En fait, plus que peindre, ce que j’aime c’est dessiner. A la base j’ai fait mon apprentissage en lisant des bande-dessinées ( Bilal, Bourgeon.) Puis j’ai découvert le dessinateur espagnol Quino (le créateur de Mafalda) qui réussit avec ces dessins à porter un regard poétique et critique sur la société. J’ai trouvé ça incroyable de voir tout ce qu’il réussissait à transmettre à travers ses petits dessins. Pour moi la force d’un dessin c’est de laisser une empreinte, de faire regarder autrement. Dessiner, c’est mon rapport au monde, la manière dont je pense les choses. Je n’aime pas dessiner la réalité, je préfère ce qui n’existe pas, du médiéval fantastique à la science-fiction. Dans l’idée du dessin, il y a l’idée de comprendre ce que l’on observe et ce que l’on représente. Beaucoup de gens pensent que le dessin est un don. C’est facile de penser comme cela, parce que l’on évite de voir qu’il s’agit d’une discipline, d’un travail à long terme, d’un langage écrit dont on invente la grammaire. Quand on regarde l’ancienne éducation de la noblesse, les enfants étudiaient les mathématiques, le français, le latin, etc… et ils dessinaient. L’étymologie de « dessiner » renvoi d’ailleurs à l’idée de l’intention. Pour avoir « l’intention de » il faut au préalable analyser et comprendre ce que l’on veut écrire. Lorsque je dessine ou que je peins, j’ai l’impression de mieux comprendre, de mieux saisir le monde : je réfléchis. Je ne suis pas dans une démarche de dessiner quelque chose de beau ou de parfait. Entre la peinture et la bande-dessinée, je suis plus focalisée sur les expressions rapides, l’acrylique, l’aquarelle.

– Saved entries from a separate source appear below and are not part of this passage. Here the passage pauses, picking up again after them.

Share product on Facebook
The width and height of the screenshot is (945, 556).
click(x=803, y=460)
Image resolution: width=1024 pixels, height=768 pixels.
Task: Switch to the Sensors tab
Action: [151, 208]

Tu disais précédemment que ton rapport à la « négritude » a évolué après ton séjour à New-York. Comme cette évolution s’est traduite dans tes oeuvres ?

Après mon voyage à New-York, un ami m’a fait remarquer que je ne dessinais pas du tout de Noirs ni de métis dans mon travail. Et j’avoue que lorsqu’il m’a dit cela j’ai été surprise. J’avais complètement occulté le problème de la représentation des Noirs et je ne dessinais pas de personnages avec mon identité ou mes traits. J’explique cela du fait que je me suis beaucoup inspirée de l’Heroic Fantasy qui est une culture anglo-saxonne dans laquelle les Noirs sont peu présents. Il suffit de voir Game of Thrones actuellement pour comprendre l’importance et la noblesse qu’ont les personnages noirs.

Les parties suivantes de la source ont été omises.